[Dataset entries]

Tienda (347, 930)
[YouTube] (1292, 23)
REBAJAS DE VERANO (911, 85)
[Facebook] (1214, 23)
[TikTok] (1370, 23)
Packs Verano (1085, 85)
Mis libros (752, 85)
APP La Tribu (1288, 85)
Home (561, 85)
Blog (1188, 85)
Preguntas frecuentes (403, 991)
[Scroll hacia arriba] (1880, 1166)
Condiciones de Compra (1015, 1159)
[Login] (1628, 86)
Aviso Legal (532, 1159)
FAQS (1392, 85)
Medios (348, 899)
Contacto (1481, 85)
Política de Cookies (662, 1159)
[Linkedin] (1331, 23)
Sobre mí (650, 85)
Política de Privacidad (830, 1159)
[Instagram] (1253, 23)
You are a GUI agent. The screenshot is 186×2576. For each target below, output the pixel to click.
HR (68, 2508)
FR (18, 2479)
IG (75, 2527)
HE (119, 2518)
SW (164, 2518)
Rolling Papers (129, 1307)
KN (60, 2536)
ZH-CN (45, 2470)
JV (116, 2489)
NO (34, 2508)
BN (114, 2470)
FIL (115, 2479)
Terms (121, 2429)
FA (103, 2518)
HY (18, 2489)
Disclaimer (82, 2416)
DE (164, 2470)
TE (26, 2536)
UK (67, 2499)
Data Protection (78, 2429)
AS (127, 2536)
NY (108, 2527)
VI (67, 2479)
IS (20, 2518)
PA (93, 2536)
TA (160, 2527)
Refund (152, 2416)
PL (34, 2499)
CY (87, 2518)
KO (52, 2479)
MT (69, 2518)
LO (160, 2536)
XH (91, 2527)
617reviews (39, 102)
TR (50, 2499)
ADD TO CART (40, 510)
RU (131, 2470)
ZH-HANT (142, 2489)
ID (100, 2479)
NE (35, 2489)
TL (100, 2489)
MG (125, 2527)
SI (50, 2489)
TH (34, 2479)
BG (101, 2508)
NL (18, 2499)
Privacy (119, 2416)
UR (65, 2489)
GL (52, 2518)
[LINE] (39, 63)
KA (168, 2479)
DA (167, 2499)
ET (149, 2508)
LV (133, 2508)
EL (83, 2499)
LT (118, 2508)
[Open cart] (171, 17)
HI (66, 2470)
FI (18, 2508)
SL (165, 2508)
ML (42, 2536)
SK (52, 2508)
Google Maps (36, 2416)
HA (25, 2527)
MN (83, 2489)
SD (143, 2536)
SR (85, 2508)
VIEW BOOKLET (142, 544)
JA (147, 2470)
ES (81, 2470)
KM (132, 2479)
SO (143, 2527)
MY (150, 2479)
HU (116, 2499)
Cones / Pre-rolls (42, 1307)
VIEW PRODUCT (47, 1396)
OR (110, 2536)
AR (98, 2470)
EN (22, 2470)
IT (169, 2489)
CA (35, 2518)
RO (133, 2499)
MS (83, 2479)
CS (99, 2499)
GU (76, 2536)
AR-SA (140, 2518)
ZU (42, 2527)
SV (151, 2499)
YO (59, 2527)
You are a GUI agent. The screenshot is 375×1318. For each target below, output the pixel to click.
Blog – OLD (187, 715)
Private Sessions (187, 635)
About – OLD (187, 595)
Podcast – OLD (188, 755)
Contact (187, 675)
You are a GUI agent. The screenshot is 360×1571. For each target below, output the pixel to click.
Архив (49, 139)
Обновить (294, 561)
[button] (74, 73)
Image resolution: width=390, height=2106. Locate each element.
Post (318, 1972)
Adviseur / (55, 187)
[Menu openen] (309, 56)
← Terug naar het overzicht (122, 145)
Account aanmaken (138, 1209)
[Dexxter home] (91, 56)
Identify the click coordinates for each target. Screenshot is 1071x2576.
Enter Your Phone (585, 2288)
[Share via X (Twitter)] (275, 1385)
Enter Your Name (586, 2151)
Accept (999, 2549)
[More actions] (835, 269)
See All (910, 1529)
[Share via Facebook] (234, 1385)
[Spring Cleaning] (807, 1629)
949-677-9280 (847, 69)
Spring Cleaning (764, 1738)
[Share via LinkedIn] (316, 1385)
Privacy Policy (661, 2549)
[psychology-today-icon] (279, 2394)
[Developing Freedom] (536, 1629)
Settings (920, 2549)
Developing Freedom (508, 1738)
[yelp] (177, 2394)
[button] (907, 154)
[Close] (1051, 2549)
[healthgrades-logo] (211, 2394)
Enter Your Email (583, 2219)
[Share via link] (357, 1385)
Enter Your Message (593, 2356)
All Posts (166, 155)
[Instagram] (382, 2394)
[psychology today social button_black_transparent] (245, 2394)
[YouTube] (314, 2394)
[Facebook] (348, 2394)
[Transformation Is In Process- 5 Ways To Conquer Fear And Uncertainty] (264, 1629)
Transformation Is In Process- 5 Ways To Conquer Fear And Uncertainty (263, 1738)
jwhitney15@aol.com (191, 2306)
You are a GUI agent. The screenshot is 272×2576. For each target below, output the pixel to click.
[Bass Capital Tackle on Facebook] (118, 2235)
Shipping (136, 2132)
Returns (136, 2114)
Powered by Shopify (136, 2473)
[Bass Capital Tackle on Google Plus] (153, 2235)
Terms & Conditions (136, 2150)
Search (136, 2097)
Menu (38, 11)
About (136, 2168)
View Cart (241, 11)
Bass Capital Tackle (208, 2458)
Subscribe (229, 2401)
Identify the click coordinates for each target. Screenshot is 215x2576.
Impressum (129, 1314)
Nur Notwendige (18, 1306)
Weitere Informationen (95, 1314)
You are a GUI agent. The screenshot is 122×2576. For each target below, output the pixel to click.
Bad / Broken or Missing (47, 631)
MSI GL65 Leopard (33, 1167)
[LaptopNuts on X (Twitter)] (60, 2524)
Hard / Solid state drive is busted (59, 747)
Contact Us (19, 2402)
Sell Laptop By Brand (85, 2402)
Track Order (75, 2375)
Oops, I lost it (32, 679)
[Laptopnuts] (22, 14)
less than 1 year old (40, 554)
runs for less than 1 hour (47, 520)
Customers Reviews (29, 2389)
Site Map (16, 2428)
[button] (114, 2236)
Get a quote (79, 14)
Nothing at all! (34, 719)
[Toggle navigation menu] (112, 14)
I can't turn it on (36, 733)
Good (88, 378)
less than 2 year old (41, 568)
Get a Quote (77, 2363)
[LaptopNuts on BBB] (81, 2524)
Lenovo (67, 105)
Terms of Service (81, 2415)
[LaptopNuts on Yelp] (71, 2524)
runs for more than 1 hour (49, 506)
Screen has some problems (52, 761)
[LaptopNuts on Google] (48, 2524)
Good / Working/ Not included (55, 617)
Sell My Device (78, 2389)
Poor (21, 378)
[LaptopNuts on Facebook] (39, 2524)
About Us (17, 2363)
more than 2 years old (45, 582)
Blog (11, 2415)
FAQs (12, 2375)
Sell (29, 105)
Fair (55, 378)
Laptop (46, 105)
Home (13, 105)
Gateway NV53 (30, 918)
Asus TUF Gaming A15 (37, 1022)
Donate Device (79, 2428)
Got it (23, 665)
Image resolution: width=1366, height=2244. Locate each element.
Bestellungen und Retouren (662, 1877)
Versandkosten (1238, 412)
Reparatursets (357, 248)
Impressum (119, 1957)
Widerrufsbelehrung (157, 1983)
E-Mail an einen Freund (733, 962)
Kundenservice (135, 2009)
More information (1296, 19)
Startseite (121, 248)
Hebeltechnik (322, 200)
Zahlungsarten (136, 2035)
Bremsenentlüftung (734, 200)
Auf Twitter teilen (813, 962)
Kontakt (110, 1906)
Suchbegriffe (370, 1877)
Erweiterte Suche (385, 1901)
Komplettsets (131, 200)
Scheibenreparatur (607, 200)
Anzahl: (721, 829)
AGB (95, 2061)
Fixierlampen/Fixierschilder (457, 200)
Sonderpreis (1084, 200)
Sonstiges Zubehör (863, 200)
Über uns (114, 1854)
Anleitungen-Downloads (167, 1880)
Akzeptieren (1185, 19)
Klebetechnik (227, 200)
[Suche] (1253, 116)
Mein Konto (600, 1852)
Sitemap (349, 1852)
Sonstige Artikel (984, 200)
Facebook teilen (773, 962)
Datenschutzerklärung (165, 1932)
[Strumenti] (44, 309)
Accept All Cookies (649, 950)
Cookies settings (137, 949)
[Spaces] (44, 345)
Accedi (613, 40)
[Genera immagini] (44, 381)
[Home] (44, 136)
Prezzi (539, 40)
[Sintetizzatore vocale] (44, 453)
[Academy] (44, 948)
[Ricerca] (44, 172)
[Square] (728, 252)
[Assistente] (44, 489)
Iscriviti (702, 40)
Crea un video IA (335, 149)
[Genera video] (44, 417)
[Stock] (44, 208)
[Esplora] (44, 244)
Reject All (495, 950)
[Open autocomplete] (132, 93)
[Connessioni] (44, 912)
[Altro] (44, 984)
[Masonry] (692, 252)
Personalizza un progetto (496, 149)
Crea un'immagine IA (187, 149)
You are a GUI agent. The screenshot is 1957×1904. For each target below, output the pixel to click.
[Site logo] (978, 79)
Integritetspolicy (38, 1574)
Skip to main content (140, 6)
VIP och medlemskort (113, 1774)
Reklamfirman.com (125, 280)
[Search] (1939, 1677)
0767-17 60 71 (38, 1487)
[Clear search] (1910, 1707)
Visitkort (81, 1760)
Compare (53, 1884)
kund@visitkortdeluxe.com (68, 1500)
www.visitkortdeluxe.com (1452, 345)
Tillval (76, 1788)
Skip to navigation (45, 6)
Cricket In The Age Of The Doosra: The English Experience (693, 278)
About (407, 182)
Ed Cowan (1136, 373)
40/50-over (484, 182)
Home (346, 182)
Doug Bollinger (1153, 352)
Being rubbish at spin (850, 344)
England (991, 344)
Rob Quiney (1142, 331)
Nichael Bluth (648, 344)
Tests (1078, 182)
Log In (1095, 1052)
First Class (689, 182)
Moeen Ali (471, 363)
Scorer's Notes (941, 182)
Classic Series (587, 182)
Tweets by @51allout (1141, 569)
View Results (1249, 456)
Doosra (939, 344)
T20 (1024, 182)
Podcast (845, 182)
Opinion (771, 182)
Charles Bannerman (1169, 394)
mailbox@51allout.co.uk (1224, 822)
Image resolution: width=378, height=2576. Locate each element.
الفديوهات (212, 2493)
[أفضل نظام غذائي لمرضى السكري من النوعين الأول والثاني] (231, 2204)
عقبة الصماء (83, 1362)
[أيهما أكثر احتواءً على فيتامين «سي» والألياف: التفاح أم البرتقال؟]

## Task goal
The range runs from the line above containing "[Instagram] (1253, 23)" to the line containing "TA (160, 2527)", inclusive. Restate those lines word for word and no others.

## Exercise result
[Instagram] (1253, 23)
You are a GUI agent. The screenshot is 186×2576. For each target below, output the pixel to click.
HR (68, 2508)
FR (18, 2479)
IG (75, 2527)
HE (119, 2518)
SW (164, 2518)
Rolling Papers (129, 1307)
KN (60, 2536)
ZH-CN (45, 2470)
JV (116, 2489)
NO (34, 2508)
BN (114, 2470)
FIL (115, 2479)
Terms (121, 2429)
FA (103, 2518)
HY (18, 2489)
Disclaimer (82, 2416)
DE (164, 2470)
TE (26, 2536)
UK (67, 2499)
Data Protection (78, 2429)
AS (127, 2536)
NY (108, 2527)
VI (67, 2479)
IS (20, 2518)
PA (93, 2536)
TA (160, 2527)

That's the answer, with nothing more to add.